However, even though the oesophageal epithelial lining is able to resists and face most day-to-day aggressions, when abused the epithelium may suffer damage and result in oesophageal disease or even cancer. One clear example of this is acid reflux (Fitzgerald 2005).
Under normal conditions , all ingested substances are transported into the stomach in one direction only. The sphincter at the junction between the oesophagus and stomach relaxes to allow food down, remaining closed otherwise to protect the oesophagus from the strong acid composition of the stomach digestive secretions . Under certain conditions some of the acid is leaked back into the oesophagus, something known as gastric reflux (Fig. 10.2) (di Pietro and Fitzgerald 2013). Frequent exposure to this refluxate can lead to oesophageal inflammation, and develop into more advanced oesophageal diseases such as Barrett’s oesophagus (BE) , which has the potential to evolve towards oesophageal adenocarcinoma (EAC) as discussed below (Desai et al. 2012).
Ingested material is normally transported unidirectionally. Under certain circumstances, gastric reflux occurs exposing the oesophageal epithelium to stomach secretions that sensitize the tissue. Continued exposure may result in epithelial metaplasia, transforming this squamous tissue in intestinal-like columnar epithelium (Barrett’s oesophagus). This represents a risk factor, predisposing to adenocarcinoma transformation
The continuous harsh environmental conditions to which this organ is exposed dictates the way it is maintained and functions , and makes it susceptible to abuses exceeding its tolerance that may lead to disease and cancer.
10.4 Oesophageal Cancer
Oesophageal cancer (OEC) represents the eight most common cancer and the sixth most common cause of cancer death worldwide (Rustgi and El-Serag 2014). Despite recent medical advances, this disease still presents late in the clinic and its prognosis remains poor, with a 5 year survival rate of only 10–25% of those diagnosed. There are two major histological subtypes of OEC , squamous cell carcinoma (SCC) and adenocarcinoma (AC) (Pennathur et al. 2013; Napier et al. 2014).
The incidence of the two major OEC subtypes presents clear geographic patterns that has been attributed to different environmental and nutritional factors. SCC is the major cause of OEC worldwide, representing 90% of all OEC. SCCs are predominantly high in the so-called Asian belt, encompassing Turkey, northeaster Iran, Kazakhstan, as well as northern and central China. The main risk factors for this type of cancer are tobacco and alcohol consumption; however, other factors such as diet, environmental pollutants and particularly hot beverages have been suggested to influence the distinctive geographic incidence shown by this cancer (Pennathur et al. 2013; Agrawal et al. 2012).
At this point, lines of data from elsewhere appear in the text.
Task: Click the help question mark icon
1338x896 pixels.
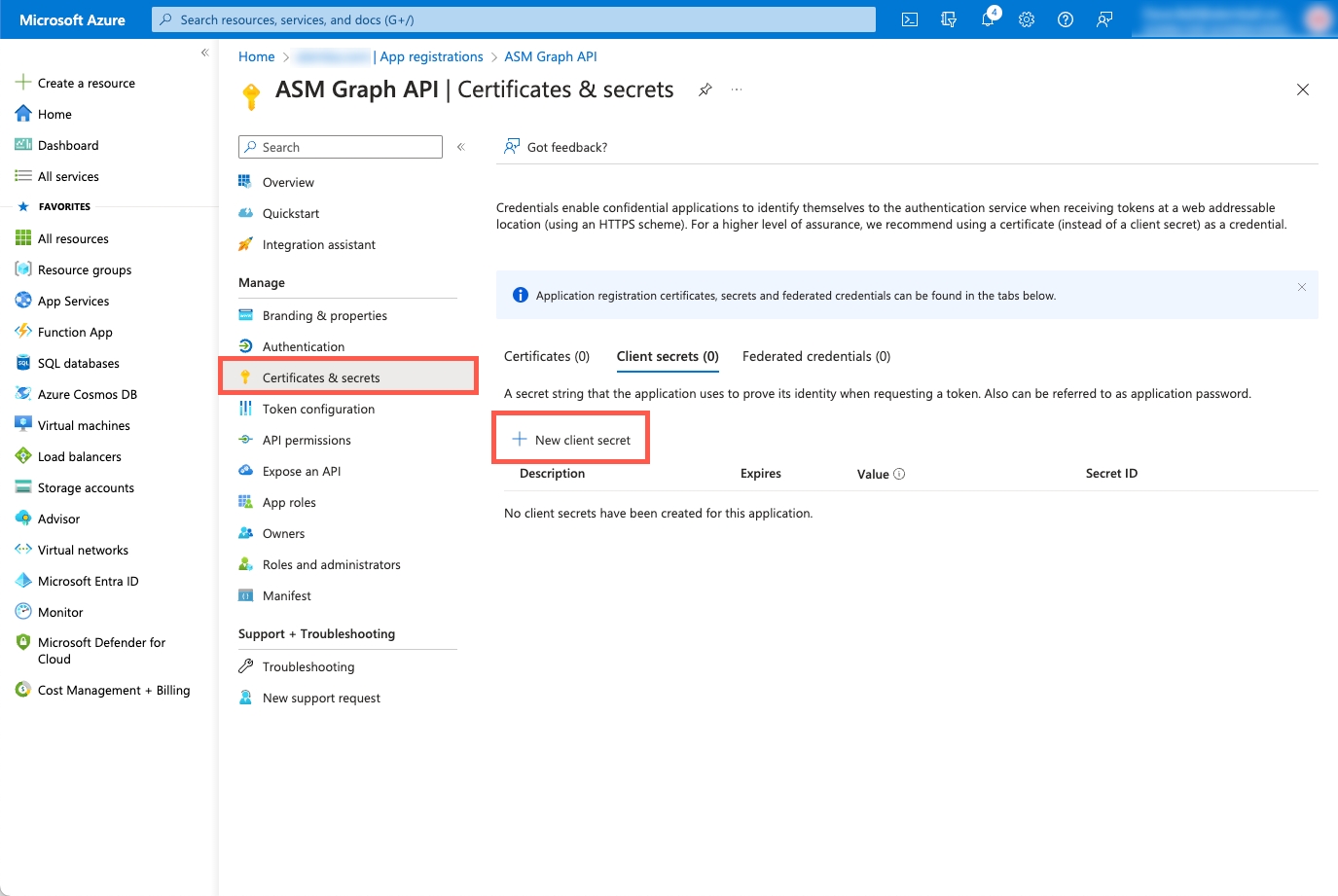Action: coord(1066,19)
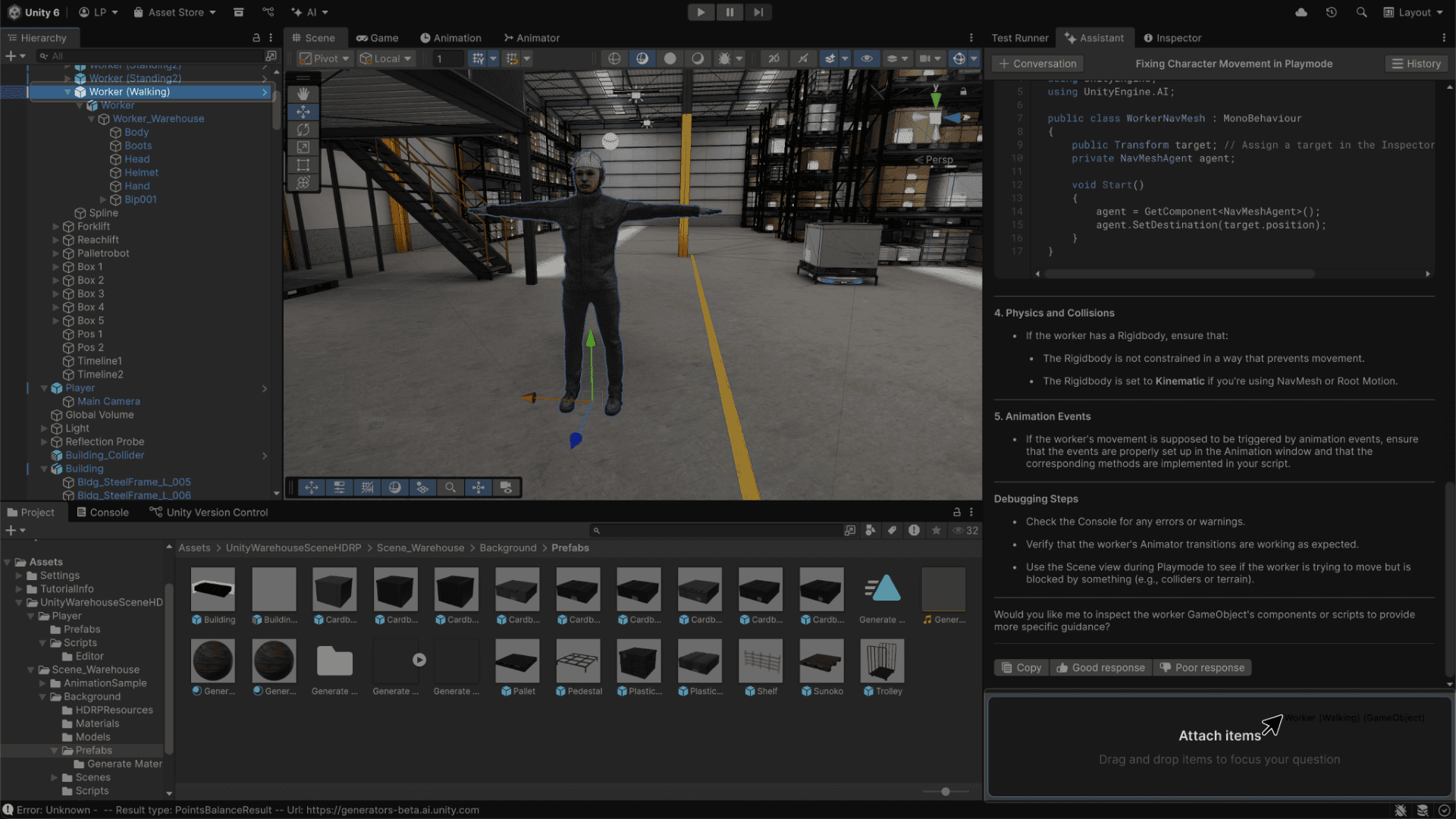Toggle scene lighting in the Scene view toolbar
Image resolution: width=1456 pixels, height=819 pixels.
tap(642, 58)
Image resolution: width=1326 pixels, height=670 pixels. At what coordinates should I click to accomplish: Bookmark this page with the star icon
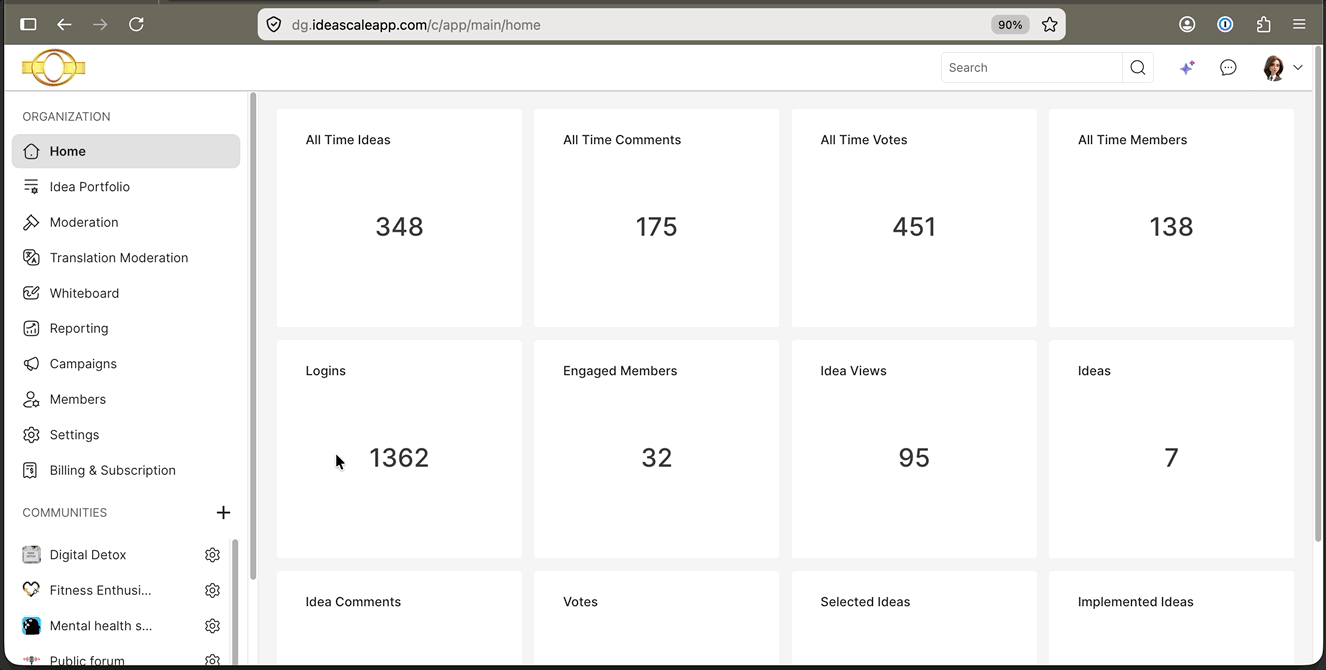click(x=1049, y=24)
AC has a significantly different etiology to that of SCC. AC has been suggested to arise from abnormal glandular differentiation as a result of long-term gastric reflux (Leedham et al. 2008; Chang et al. 2007). This cancer presents one of the fastest increasing incidences in Europe and Noth America as a result of the rise in obesity, mal-dietary habits and Barrett’s oesophagus , a premalignant condition resulting from gastric reflux (Pennathur et al. 2013; di Pietro et al. 2014).
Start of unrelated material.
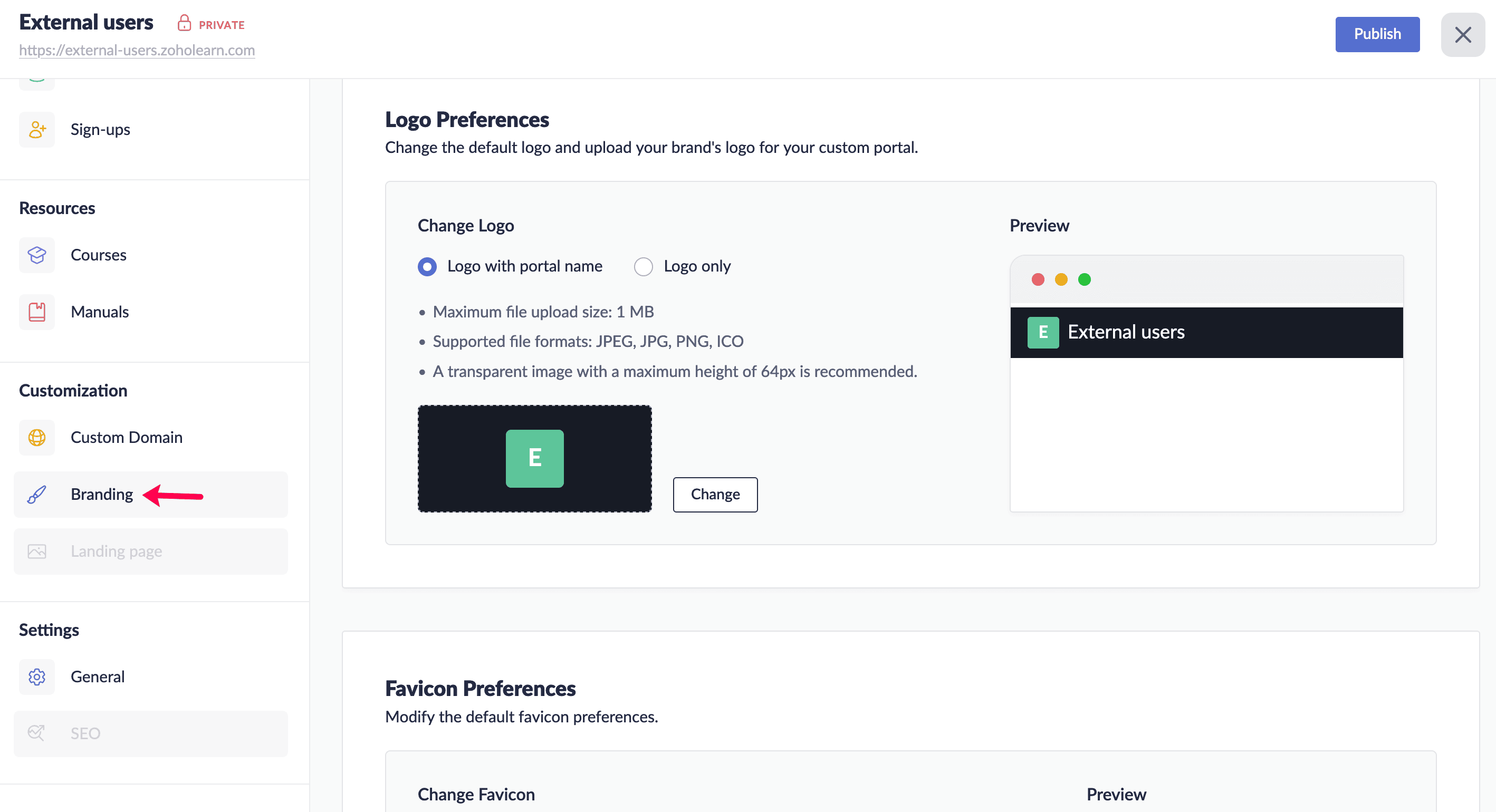
Task: Click the Courses graduation cap icon
Action: tap(37, 255)
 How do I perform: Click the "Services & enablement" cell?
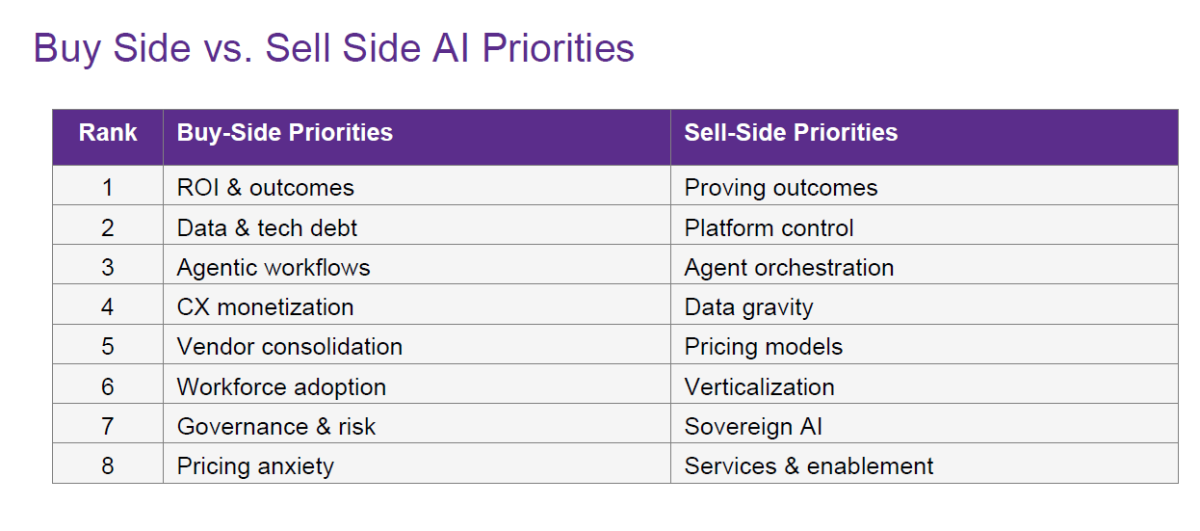(x=809, y=466)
10.5 Oesophageal Squamous Cell Carcinoma
SCCs have been associated with a high frequency of genetic alterations . Recent studies have shown that SCCs in the oesophagus present a greater mutational burden than breast cancer and glioblastoma multiforme (Song et al. 2014). However, the somatic mutation rate was still lower than that observed in head and neck squamous cell carcinomas (Stransky et al. 2011) and oesophageal adenocarcinoma (EAC ) (Dulak et al. 2013).
Different studies in different geographical locations, including North America and China, have identified recurrent genes frequently found mutated in SCC samples. Among those, TP53, NOTCH, PIK3CA and FAT1 (FAT Atypical Cadherin), as well as copy number variations in CCND1 (Cyclin D1) and CDKN2A, seem to be common in the list of SCC mutant genes (Gao et al. 2014; Lin et al. 2014; Zhang et al. 2015; Sasaki et al. 2016).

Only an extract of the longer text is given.